Una richiesta massiva di dati. Mail, accessi a cartelle, vpn e documenti, chiesti dal Garante della privacy. Al Garante stesso. È questa la ragione che ha fatto saltare la sedia del segretario generale dell’Autorità garante della protezione dei dati personali, Angelo Fanizza, che dopo neanche quattro mesi dalla nomina ufficiale ai vertici degli uffici di piazza Venezia e un mese dalla partenza del suo ruolo è stato costretto al dietrofront.
Quello che Fanizza chiedeva, d’altronde, era qualcosa che mai si era sentito nella storia dell’autorità. E sta scritto in una missiva spedita da Fanizza a Cosimo Comella, il responsabile dei sistemi informativi dell’ente. Oggetto: “Adempimenti urgenti”. Quali sono, questi adempimenti urgenti? Stanare la talpa, o le talpe, che nei mesi scorsi hanno lasciato trapelare messaggi interni di alcuni componenti del collegio del Garante, come Agostino Ghiglia e Ginevra Cerrina Feroni, riportate nelle inchieste condotte da Report e da Il Fatto Quotidiano.
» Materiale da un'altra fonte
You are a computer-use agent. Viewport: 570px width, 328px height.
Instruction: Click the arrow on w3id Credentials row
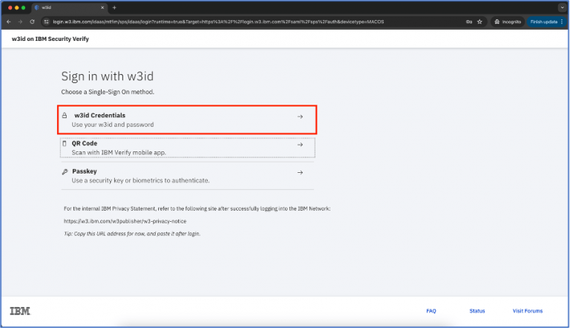click(300, 117)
Per risalire alle fonti Fanizza chiede a Comella di “provvedere, con effetto immediato” a raccogliere “posta elettronica, accessi vpn [virtual private network, ndr], accessi a cartelle condivise, sistemi documentali, sistemi di sicurezza” più la verifica di eventuali sovrascritture dei log. Insomma, una pesca a strascico di tutti i dati contenuti nei sistemi informativi del Garante della privacy. Quello stesso ente che ha sempre bacchettato questa intrusività da parte delle aziende verso i suoi dipendenti, quando ha dovuto esprimersi su casi simili.
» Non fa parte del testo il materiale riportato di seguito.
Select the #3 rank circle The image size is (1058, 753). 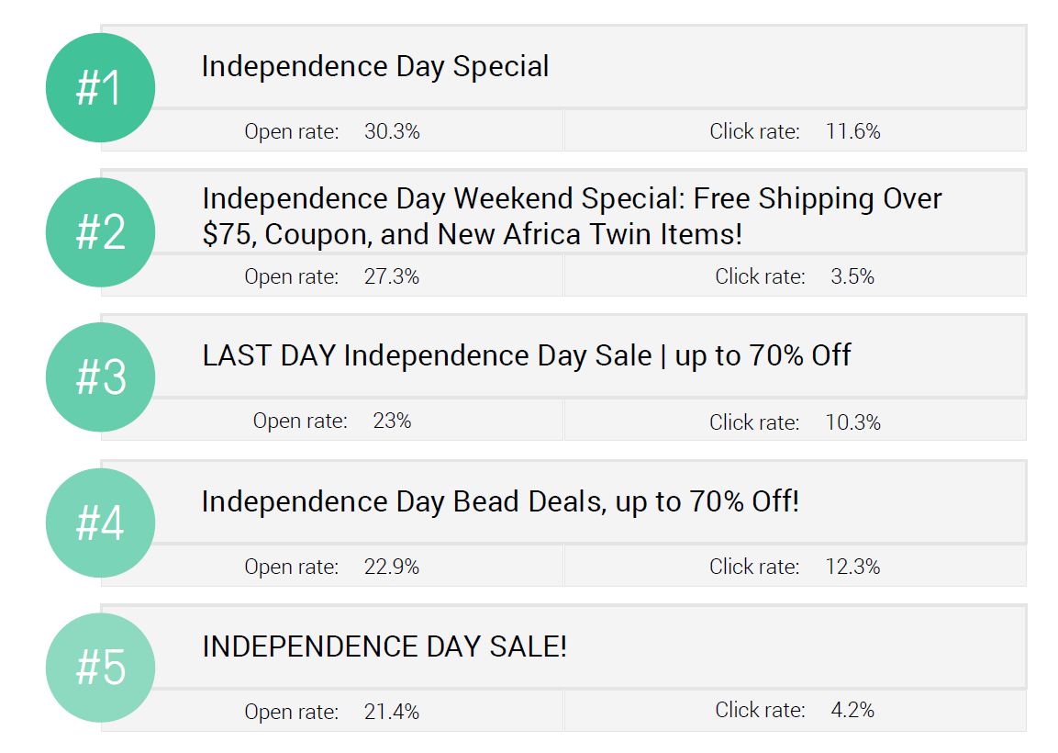click(101, 377)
Il tutto, scrive Fanizza, va caricato su “uno o più dvd”, a dimostrazione che il segretario generale forse non aveva neanche contezza del volume dei dati richiesti. E a chiudere l’ex magistrato del Tribunale amministrativo regionale del Lazio approdato al Garante intima a Comella: “La presente comunicazione ha carattere riservato e interpersonale tra lei e il sottoscritto”. Anche se è protocollata ed è quindi una comunicazione ufficiale a tutti gli effetti.
Il niet del dirigente
È il 4 novembre. Siamo a poche ore di distanza dalla messa in onda di alcune delle puntate di Report sull’ente finite sotto osservazione. Ventiquattro ore dopo Comella risponde. E mette nero su bianco che non può procedere. “Lo scrivente non ritiene di potervi dare corso – è la risposta del dirigente – in quanto, prima ancora dei profili di indeterminatezza che non consentono di comprendere a cosa in concreto si riferiscano alcune delle categorie di dati indicate e quali siano l’ambito e il periodo di riferimento, vengono in rilievo prioritariamente gravi profili di illiceità che potrebbero scaturire dal suo soddisfacimento”.
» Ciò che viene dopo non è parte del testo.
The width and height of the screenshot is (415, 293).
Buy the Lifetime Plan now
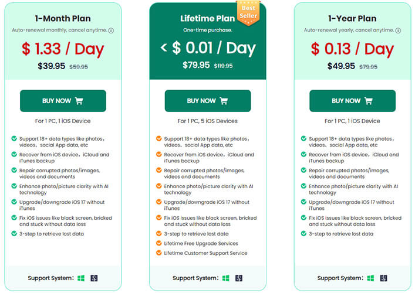(x=208, y=101)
Accedere a tutte le caselle di posta dell’ufficio significa, in taluni casi, risalire fino a marzo 2001, quando è stata istituita l’Autorità. Ventiquattro anni di corrispondenza. Si configura, scrive Comella, “in assenza di una richiesta dell’Autorità giudiziaria, una violazione del diritto costituzionale alla libertà e alla segretezza della corrispondenza oltre che delle norme in materia di protezione dei dati personali e di tutela dei lavoratori”. Detto altrimenti: una violazione degli stessi diritti che il Garante della privacy è tenuto a garantire. Tanto che, come ricorda il dirigente al segretario generale, queste intrusioni non giustificate da parte dei datori di lavoro ai dati personali dei dipendenti sono state censurate e sanzionate dalla stessa Autorità garante in passato.